DeBritto and the other members of the Election Committee will be present. He says city workers will bring the ballots to the Ashley Room for the recount.

"All the ballots have still been locked away in the vault," he said. "We haven't been able to access them due to the recount, so everything stays locked up until the day of the recount, pretty much right up until that moment."

There will also be two police officers, city workers, and both candidates will be present in the room for the recall. The candidates' legal counsel, as well as the City Solicitor, will also be in attendance. Each candidate is also permitted to bring one other person to serve as an observer, to potentially challenge ballots and work as an inspector.

Debrito says there are 2,290 ballots that must be hand-counted, in blocks of 50, and it should take a couple of hours. He estimates the recount will cost the city about $6,000.

The voting process itself, however, is digital.

"Basically, you fill out your ballot, slide it in, it gets scanned into the system, the system reads it, and it's all digital. None of it is manual," DeBrito said. "There was no manual counting at all, despite a couple of reports otherwise.
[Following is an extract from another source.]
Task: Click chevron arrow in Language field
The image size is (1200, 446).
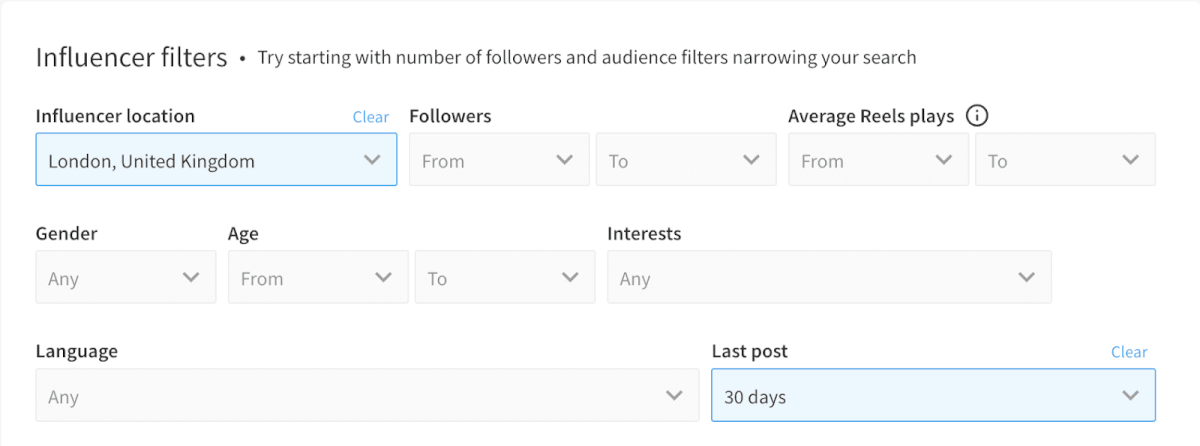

That's not how it's done."

DeBrito also said that unless there was a malfunction of one of the voting machines, he thinks the original count is accurate.

"There may be a few issues where the selection wasn't clear, but I think all the machines are set up to read whatever is closest and kind of determine what the vote is," he said. "There will be some ballots that will be challenged, and we'll have to make a determination on what our best estimate is, as far as who the voter was voting for, and kind of go from there. I really don't know that digitally doing it and now manually doing it will change a lot of the outcome."

The public is welcome to attend the recount, but they won't be allowed in the Ashley Room and will have to wait in the hallway, quietly.

"We need complete silence," DeBrito said. "We want the counts to be correct, especially since we're doing it manually. That's the real challenge."